Created a shared foundation for internal tools that had been evolving independently.
Case Study West Monroe 2023
Wemo Design System
Built the system around reusable decisions rather than one-off page decoration.
Structured documentation and component properties around the people using the system daily.
Gave teams a clearer starting point for product work and handoff decisions.
System Thinking
How I approached the work beyond making a component library.
This case study is about system thinking, not just UI inventory. The value was in creating structure that could survive active delivery work, designer preferences, and engineering constraints.
Aligned product teams around shared decisions
I framed the system around recurring product choices: color use, spacing, naming, variants, component states, and patterns teams were already rebuilding.
Designed the system experience inside Figma
I treated the library itself as a product, with findable structure, useful properties, clear prompts, and documentation that reduced hesitation.
Bridged design standards and implementation reality
The system was shaped to help engineers map visual decisions to reusable product behavior instead of interpreting static mockups every time.
The purpose
To create and deploy a design system to align with 3-4 internal tools designed and built by individual product teams.
Wemo Design System
What problems were we solving?
The system needed to remove recurring decision debt without turning into a heavy process layer teams would ignore.
Consolidating styles
Convert all styles into a single system by addressing primitives first, then semantic styles, and tying them together using variables.
Component framework alignment
Select a UI framework such as Material or Mantine that all teams could agree on.
Eliminate custom components
Find and convert one-off custom or embedded elements that were not componentized.
Reduce time and resources
Minimize the effort for designers and engineers to build out experiences from scratch.
The research
How do I determine a design system framework that works best for users?
Before building, I studied familiar UI frameworks and design systems so the library would feel intuitive to designers and legible to engineers. The goal was not to copy a system, but to choose conventions my users could recognize quickly.
I compared examples from product teams and community libraries, looking for patterns in naming, navigation, component anatomy, and variant behavior.
Some of the key areas I focused on during the initial setup in Figma.
Organize
Identify a hierarchy to organize the Figma file to match common UI component libraries and design systems.
Naming
Name each component, component part, and variant to reduce ambiguity and improve findability.
Properties
Break down components so their properties were mostly binary and easier to adjust.
Planning a phased approach in order to minimize issues.
Rather than asking teams to adopt everything at once, I sequenced the work from foundations to patterns so each layer could validate the next.
I started with reference mockups so the team could agree on visual direction before system decisions became reusable rules.
The Figma file needed a clear page structure, naming rhythm, and contribution model before components could scale across teams.
I defined the primitive building blocks first, including color, type, gradients, elevation, and radius styles.
Semantic and component tokens connected those primitives to product intent, so teams could choose by use case instead of guessing values.

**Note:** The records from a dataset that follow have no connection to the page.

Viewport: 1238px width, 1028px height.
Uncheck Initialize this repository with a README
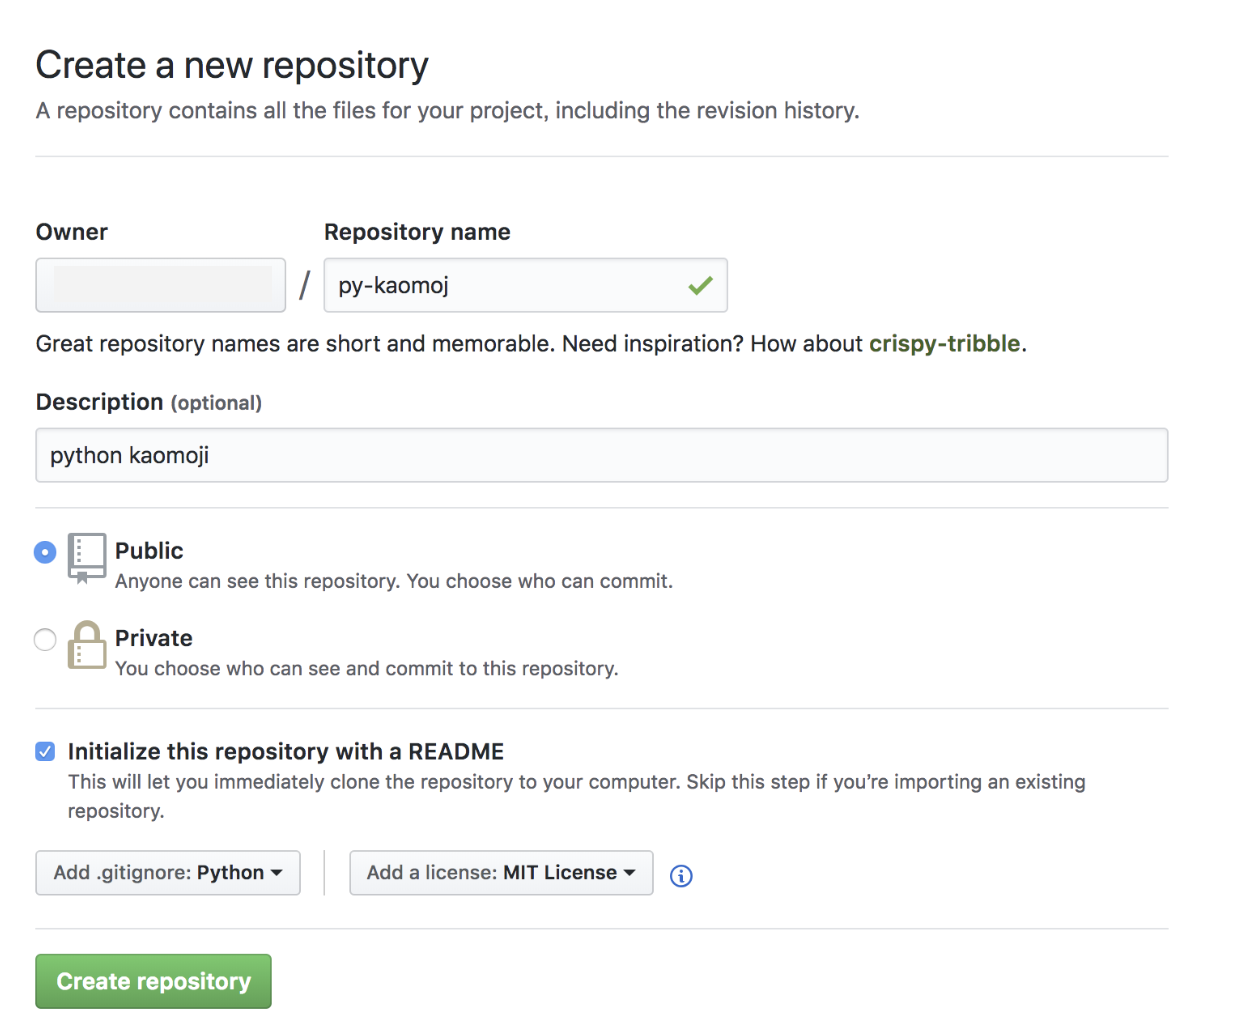pos(44,751)
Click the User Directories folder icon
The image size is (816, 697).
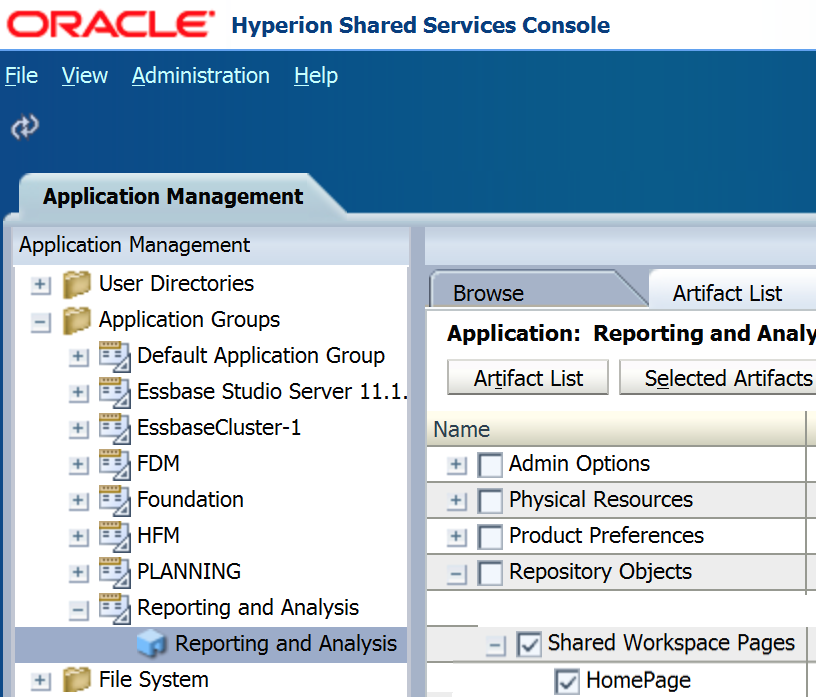click(x=77, y=284)
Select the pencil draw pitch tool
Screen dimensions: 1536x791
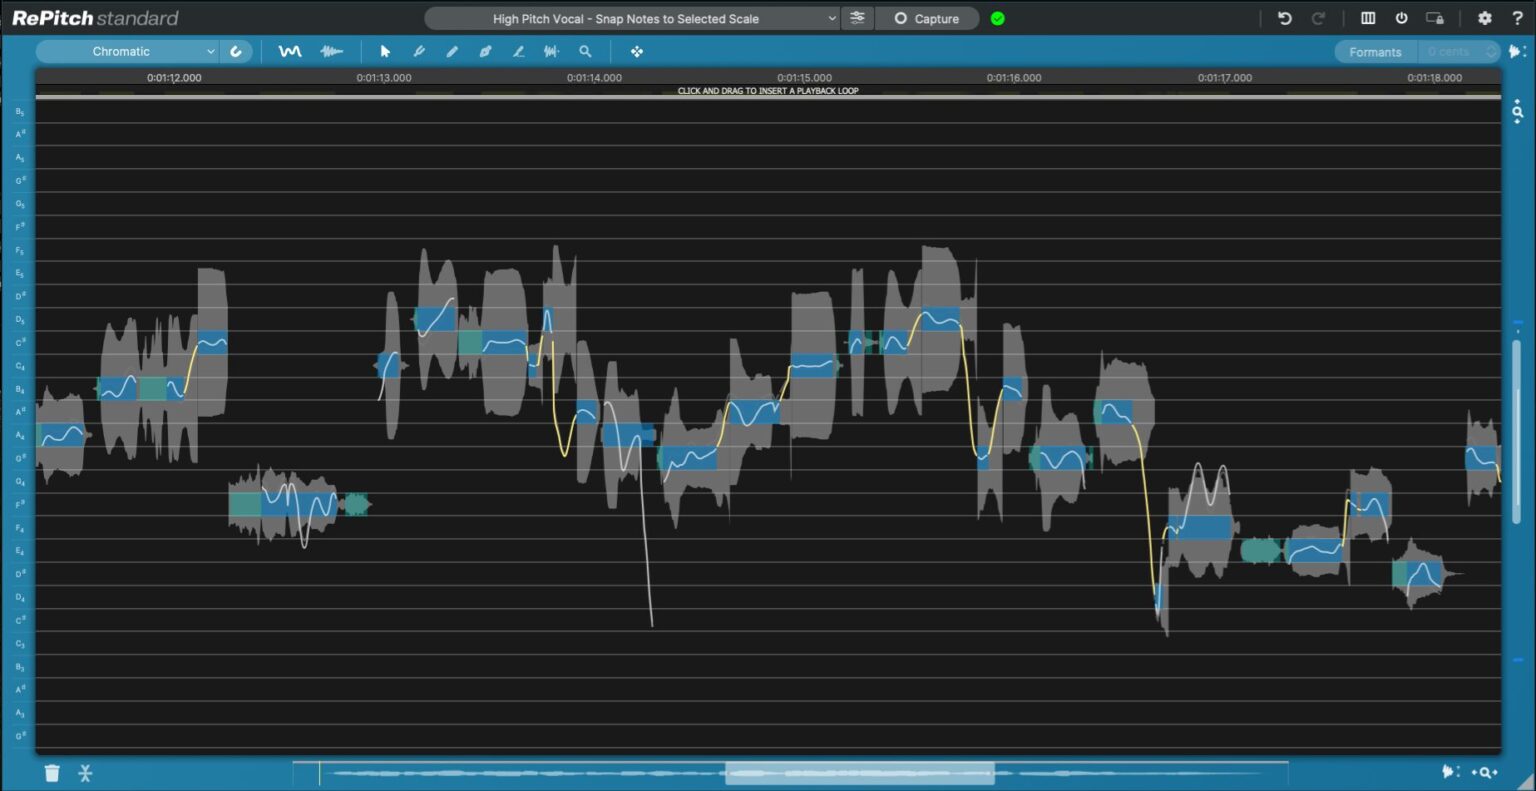coord(452,51)
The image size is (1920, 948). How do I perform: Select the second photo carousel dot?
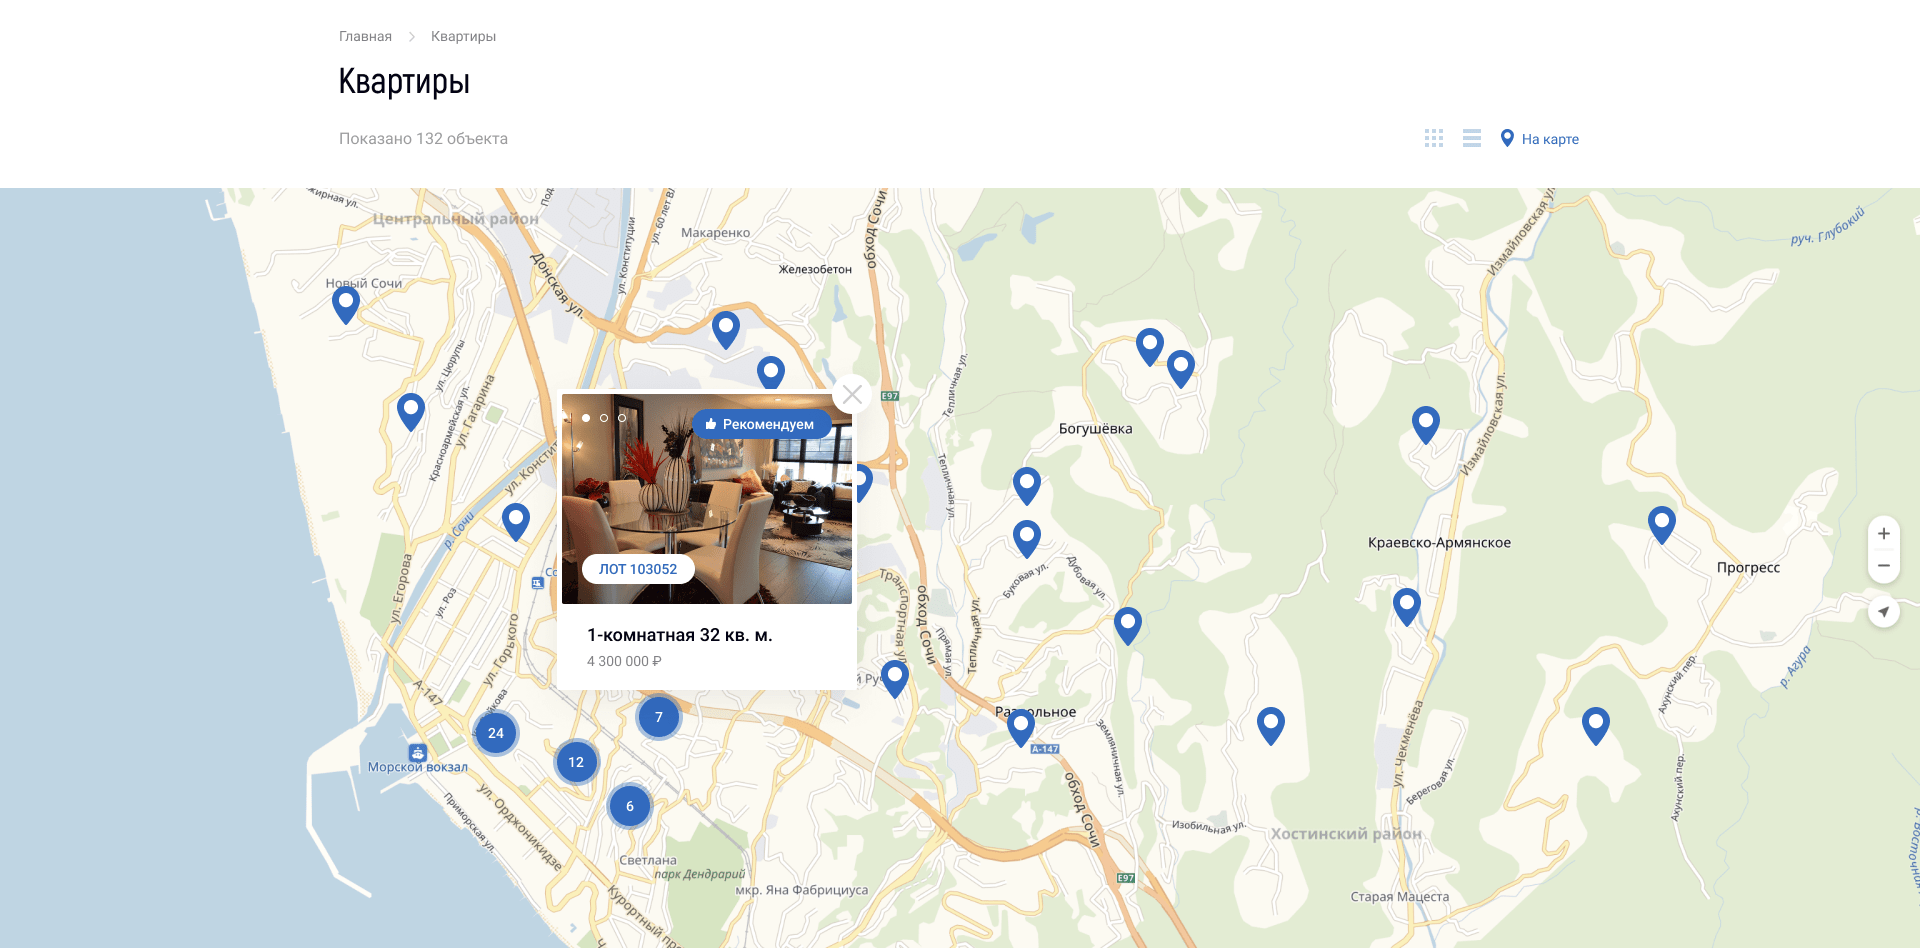click(604, 418)
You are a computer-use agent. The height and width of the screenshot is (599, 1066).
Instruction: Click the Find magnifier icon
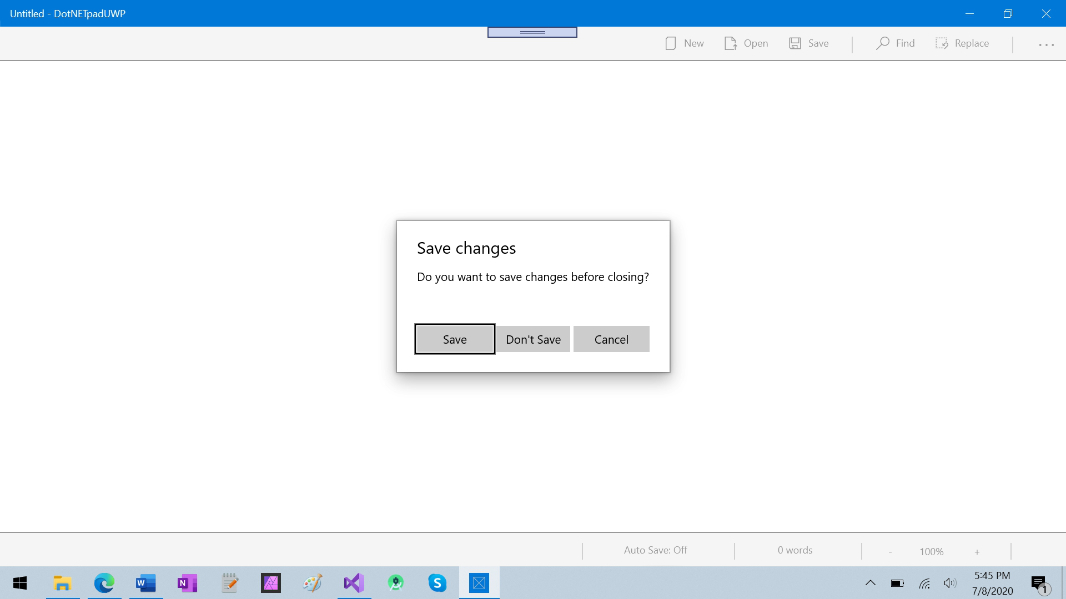point(882,44)
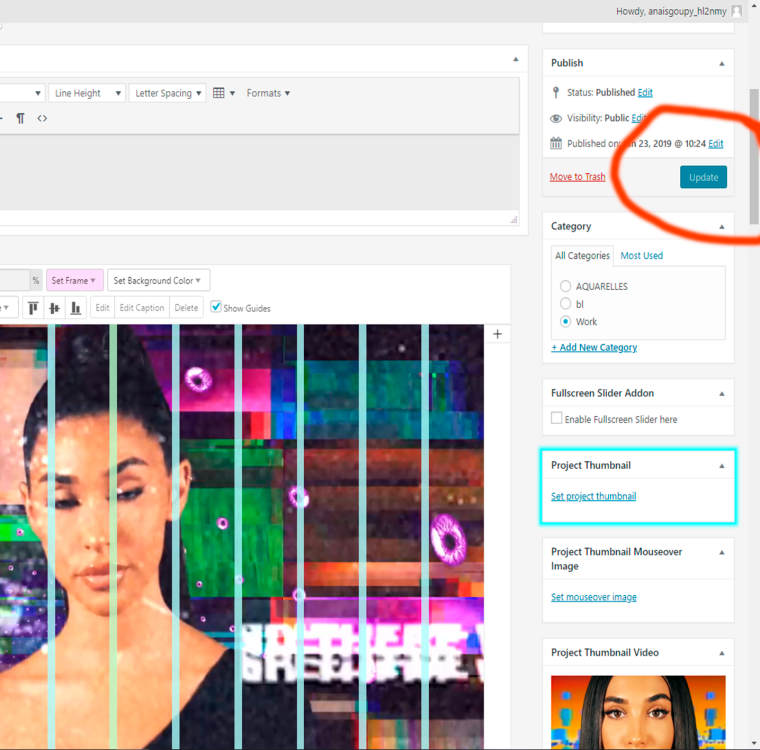Click the Project Thumbnail Video preview image
Viewport: 760px width, 750px height.
pyautogui.click(x=637, y=712)
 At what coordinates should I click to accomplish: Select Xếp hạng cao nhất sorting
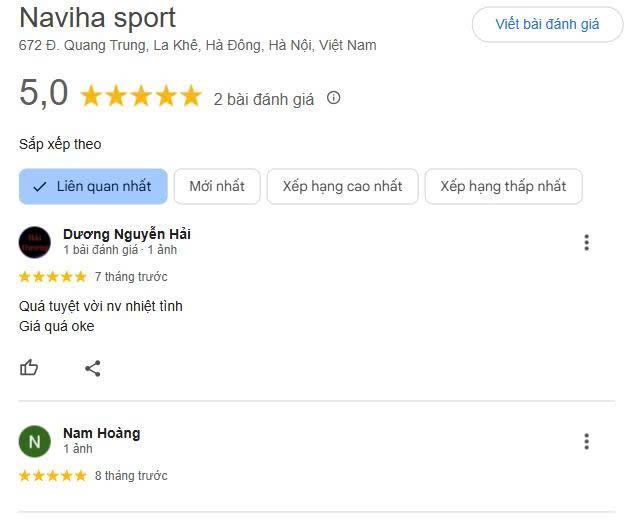coord(342,186)

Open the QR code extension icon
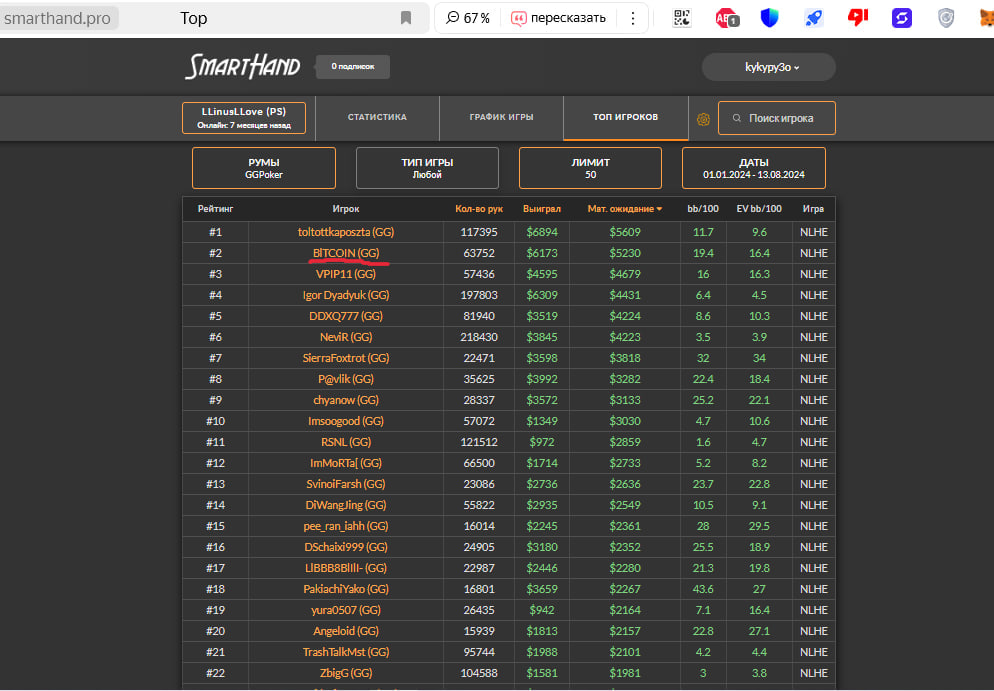pos(682,18)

Spacing and grid tokens gave designers predictable layout decisions that could survive different screen sizes and product contexts.
Basic components came next, focusing on shared controls like buttons and text fields that appeared across every internal tool.
Once the smaller pieces were stable, I moved into complex components like date-time pickers, modals, and multi-state patterns.
Finally, I captured repeatable page and workflow patterns so teams could compose familiar experiences without starting from scratch.
The foundation
Using variables in our design system was going to minimize ambiguity and promote scalability effectively.
Variables used in the initial phase
Primitive
- Colors
- Font size
- Font weight
- Letter spacing
- Line-height
- Border radius
- Icon weight
Semantic
- Text colors
- Action colors
- Surface colors
- Border colors
- Type styles
Components
- Buttons
- Cards
- Text fields
- Chips
- Snackbars
- Menu
- Tabs
User goals for using variables
Reduce guessing for designers and let them focus on creating the experience.
Help engineering mirror variants from the design system into the UI component library.
Guidelines and specs
Documenting the system so designers and engineers could move with less ambiguity.
The guidelines provided naming conventions, variants, technical and functional specifications, and implementation cues to help both designers and engineers create or implement with little-to-no ambiguity.
Figma components and property setup
Building an experience inside Figma for designers.
When designing components, I carefully structured properties into clear prompts so designers understood how to change states, variants, and behaviors. It was essentially a user experience inside the design system for user experience designers.
Avatar status and status dot
Button
Slider
The system made everyday product decisions easier to repeat, explain, and hand off.
Less time guessing, more time designing the experience.
Tokens, naming, and component properties created a clearer path from rough concept to high-fidelity product work.
More explicit component behavior and handoff details.
Property menus, component specs, and examples helped reduce interpretation during implementation.
A reusable foundation for future internal tools.
The design system gave teams a shared starting point while still leaving room for product-specific decisions.